(Task goal):
Please repeat the listing below in its entirety, exactly.

(Source records):
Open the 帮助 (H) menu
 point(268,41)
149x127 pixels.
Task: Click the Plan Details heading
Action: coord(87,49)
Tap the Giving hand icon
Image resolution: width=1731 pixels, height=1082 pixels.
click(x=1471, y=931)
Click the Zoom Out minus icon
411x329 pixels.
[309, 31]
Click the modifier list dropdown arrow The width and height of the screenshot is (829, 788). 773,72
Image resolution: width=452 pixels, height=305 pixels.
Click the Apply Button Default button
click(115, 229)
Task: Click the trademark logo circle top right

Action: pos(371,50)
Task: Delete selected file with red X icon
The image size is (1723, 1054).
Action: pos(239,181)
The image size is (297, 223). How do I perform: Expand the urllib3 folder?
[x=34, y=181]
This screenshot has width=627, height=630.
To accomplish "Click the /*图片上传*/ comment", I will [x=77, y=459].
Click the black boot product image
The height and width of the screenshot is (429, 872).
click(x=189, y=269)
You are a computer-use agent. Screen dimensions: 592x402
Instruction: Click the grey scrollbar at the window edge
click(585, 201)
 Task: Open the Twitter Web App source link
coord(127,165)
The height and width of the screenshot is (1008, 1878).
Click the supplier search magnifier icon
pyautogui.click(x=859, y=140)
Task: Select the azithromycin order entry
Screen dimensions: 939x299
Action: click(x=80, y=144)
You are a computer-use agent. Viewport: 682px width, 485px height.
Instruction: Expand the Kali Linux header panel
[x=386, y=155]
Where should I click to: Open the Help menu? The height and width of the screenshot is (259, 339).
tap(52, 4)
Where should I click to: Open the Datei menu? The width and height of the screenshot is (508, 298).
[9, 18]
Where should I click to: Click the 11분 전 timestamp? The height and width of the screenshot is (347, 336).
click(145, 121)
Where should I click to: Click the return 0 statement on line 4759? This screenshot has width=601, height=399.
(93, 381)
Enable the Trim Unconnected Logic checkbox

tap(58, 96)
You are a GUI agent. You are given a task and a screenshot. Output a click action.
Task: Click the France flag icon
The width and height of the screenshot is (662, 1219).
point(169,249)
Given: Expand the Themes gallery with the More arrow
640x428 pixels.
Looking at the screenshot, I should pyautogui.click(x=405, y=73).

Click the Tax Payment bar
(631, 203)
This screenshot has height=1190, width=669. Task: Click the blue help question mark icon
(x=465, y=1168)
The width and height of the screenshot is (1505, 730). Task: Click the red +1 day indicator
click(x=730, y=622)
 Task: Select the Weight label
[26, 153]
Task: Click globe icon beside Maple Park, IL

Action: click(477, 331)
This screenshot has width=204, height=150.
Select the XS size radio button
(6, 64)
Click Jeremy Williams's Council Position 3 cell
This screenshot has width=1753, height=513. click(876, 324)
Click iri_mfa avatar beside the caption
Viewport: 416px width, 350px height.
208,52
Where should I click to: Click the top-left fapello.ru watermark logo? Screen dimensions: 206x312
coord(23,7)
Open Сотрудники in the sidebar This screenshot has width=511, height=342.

(Response):
Open the 帮助 (H) menu
 point(268,41)
149x127 pixels.
Task: Click the Plan Details heading
Action: coord(87,49)
Tap the Giving hand icon
Image resolution: width=1731 pixels, height=1082 pixels.
click(x=1471, y=931)
Click the Zoom Out minus icon
411x329 pixels.
[309, 31]
Click the modifier list dropdown arrow The width and height of the screenshot is (829, 788). 773,72
Image resolution: width=452 pixels, height=305 pixels.
Click the Apply Button Default button
click(115, 229)
Task: Click the trademark logo circle top right

Action: pos(371,50)
Task: Delete selected file with red X icon
The image size is (1723, 1054).
Action: pos(239,181)
The image size is (297, 223). How do I perform: Expand the urllib3 folder?
[x=34, y=181]
This screenshot has width=627, height=630.
To accomplish "Click the /*图片上传*/ comment", I will [x=77, y=459].
Click the black boot product image
The height and width of the screenshot is (429, 872).
click(x=189, y=269)
You are a computer-use agent. Screen dimensions: 592x402
Instruction: Click the grey scrollbar at the window edge
click(585, 201)
 Task: Open the Twitter Web App source link
coord(127,165)
The height and width of the screenshot is (1008, 1878).
Click the supplier search magnifier icon
pyautogui.click(x=859, y=140)
Task: Select the azithromycin order entry
Screen dimensions: 939x299
Action: click(x=80, y=144)
You are a computer-use agent. Viewport: 682px width, 485px height.
Instruction: Expand the Kali Linux header panel
[x=386, y=155]
Where should I click to: Open the Help menu? The height and width of the screenshot is (259, 339).
tap(52, 4)
Where should I click to: Open the Datei menu? The width and height of the screenshot is (508, 298).
[9, 18]
Where should I click to: Click the 11분 전 timestamp? The height and width of the screenshot is (347, 336).
click(145, 121)
Where should I click to: Click the return 0 statement on line 4759? This screenshot has width=601, height=399.
(93, 381)
Enable the Trim Unconnected Logic checkbox

tap(58, 96)
You are a GUI agent. You are given a task and a screenshot. Output a click action.
Task: Click the France flag icon
The width and height of the screenshot is (662, 1219).
point(169,249)
Given: Expand the Themes gallery with the More arrow
640x428 pixels.
Looking at the screenshot, I should pyautogui.click(x=405, y=73).

Click the Tax Payment bar
(631, 203)
This screenshot has height=1190, width=669. Task: Click the blue help question mark icon
(x=465, y=1168)
The width and height of the screenshot is (1505, 730). Task: Click the red +1 day indicator
click(x=730, y=622)
 Task: Select the Weight label
[26, 153]
Task: Click globe icon beside Maple Park, IL

Action: click(477, 331)
This screenshot has width=204, height=150.
Select the XS size radio button
(6, 64)
Click Jeremy Williams's Council Position 3 cell
This screenshot has width=1753, height=513. click(876, 324)
Click iri_mfa avatar beside the caption
Viewport: 416px width, 350px height.
208,52
Where should I click to: Click the top-left fapello.ru watermark logo? Screen dimensions: 206x312
coord(23,7)
Open Сотрудники in the sidebar This screenshot has width=511, height=342.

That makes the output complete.